Hey Alex, thanks for talking to TNC, how is everything going?

A pleasure, and all going really well at the moment.

This is going to be your World Premiere, are there any nerves ahead of the screening?

There's definitely a few nerves. We've worked really hard on this film and we just really hope that people enjoy it! I literally have no idea what people are going to make of it, so it's definitely a little bit nerve-wracking.

What does it mean to be screening 73 Cows at Raindance 2018?

Screening 73 Cows at Raindance is a really big deal for me. I didn't have any funding for the film at all, and so for it to be premiering at such a great film festival is a real career highlight. When I found out that it had made the official selection it was an amazing feeling.

Tell me a little bit about 73 Cows, how did the film come about?

73 Cows isthe story of Jay Wilde, the 1st (as far as we know) farmer in the UK to swap beef farming for vegan-based organic farming. My partner told me about Jay's story when she read about it in the national news. I knew it would make for a great documentary but having had so much media coverage, I assumed that someone else would already have been producing a doc about Jay. I emailed Jay on the off-chance that I could tell his story and it paid off!

When did you first meet Jay Wilde?

 

Once they'd told me that they'd be happy for me to make a film about them, I drove out to meet Jay and his wife Katja at their farm, without any cameras, just to talk with them and hear their story first hand (and meet their cows). We ended up speaking for nearly 2 hours. I realised that there was way more to the story than I'd anticipated. I hadn't until that point fully appreciated the level of sacrifice Jay had made in order to send his cows to sanctuaries. I also hadn't appreciated the pain Jay felt for many years and the struggle he went through day by day. After speaking with Jay and Katja I was so excited to get to work on the film. 

What was it about his story that connected to you as a filmmaker?

More than anything, the thing that makes Jay's story so great, is that he's shown true courage and selflessness. Whether you're a meat-eater, vegetarian, vegan or whatever...everybody can appreciate the level of courage Jay has had to show in order to change his life in such a significant way. Having a subject who had made such a bold move into the unknown, I knew would make for a compelling documentary.

What was the most challenging part of making this film been?

The most challenging part of making the film was trying to make a film which wouldn't come across as preachy or patronising, and which would tell Jay's story without pushing any kind of vegan agenda at the audience. The aim of the film is primarily to tell a compelling story rather than promote a lifestyle. If people walk away having watched the film wanting to cut down on their meat consumption then that's great! But my main aim was just to give an honest portrayal of Jay's amazing journey. 

"So ultimately I see it as a hopeful film."

"People tend to stiffen up on camera in a way in which they don't if you talk face to face away from cameras."

Do you have any advice or tips for any fellow filmmaker?

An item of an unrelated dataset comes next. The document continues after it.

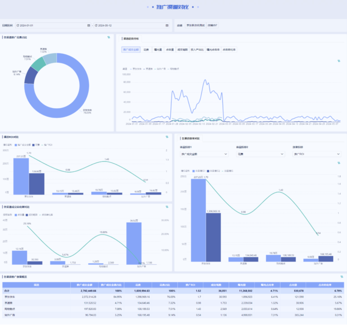Toggle the 点击量 series in the conversion chart legend
Screen dimensions: 347x325
click(20, 215)
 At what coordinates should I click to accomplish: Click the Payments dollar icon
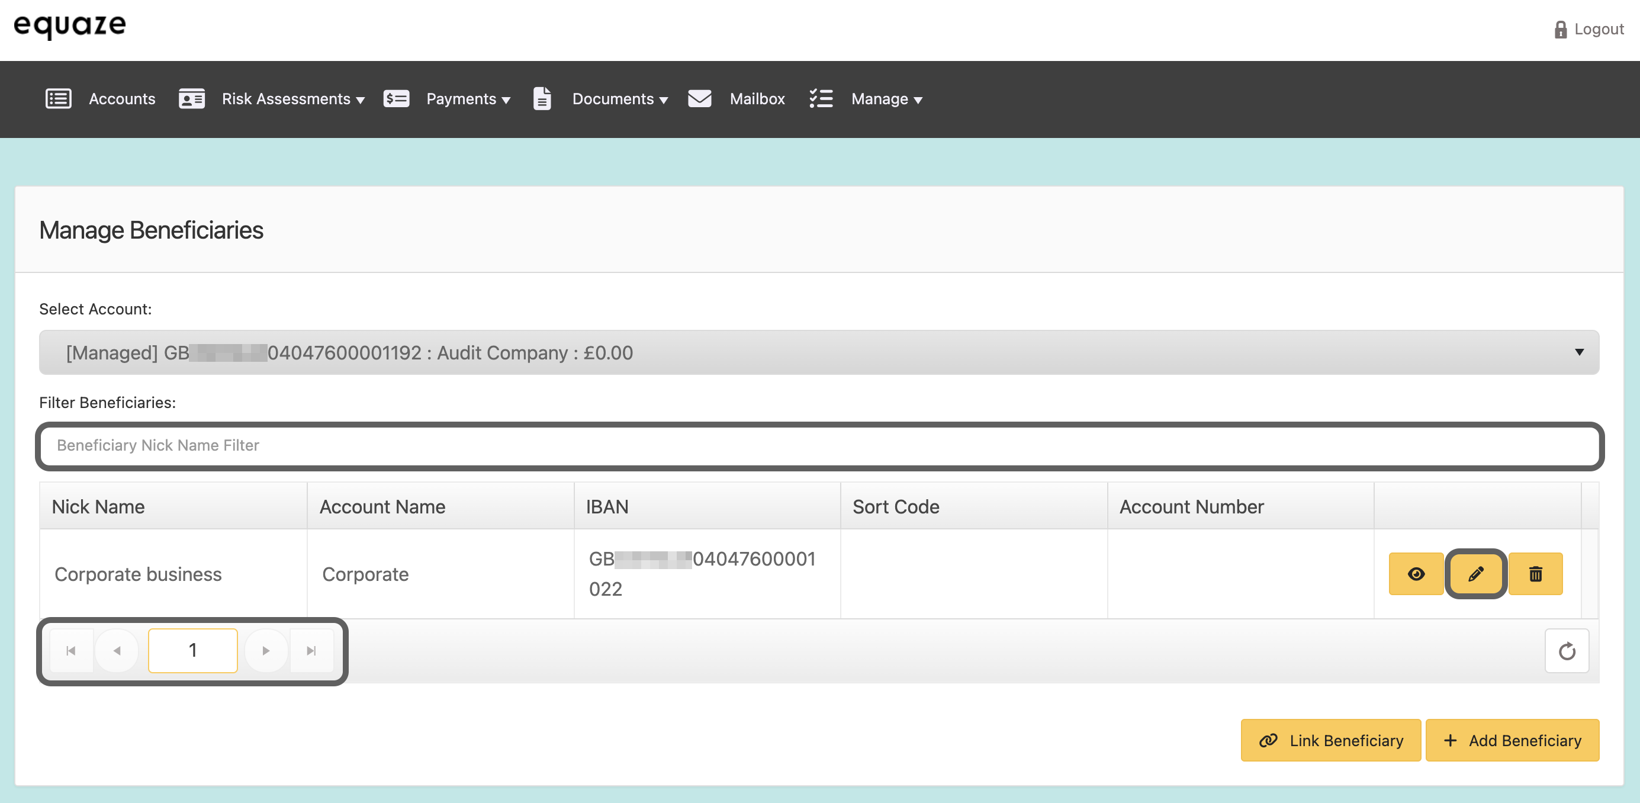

My biggest tip to other indie documentary makers would be to spend a lot of time before you even pick up a camera, getting to know your subject, your subjects motives, and to explore their feelings prior to interviewing them on camera. People tend to stiffen up on camera in a way in which they don't if you talk face to face away from cameras. And so having time to let your subjects get used to you and to opening up to you really helps. It helps you to understand what direction you should take your film down and what themes to draw out too. 

And finally, what do you hope people will take away from this film?

I hope that when people watch 73 Cows that they really relate to Jay and the struggles that a lot of farmers must be secretly facing. Jay managed to completely turn his life around and do what he felt was right despite losing money, turning his back on his tradition and also going against the grain within his local community. So ultimately I see it as a hopeful film. Maybe people will watch it and feel like they can get over their own personal demons in the same way that Jay has gotten over his. That would be nice.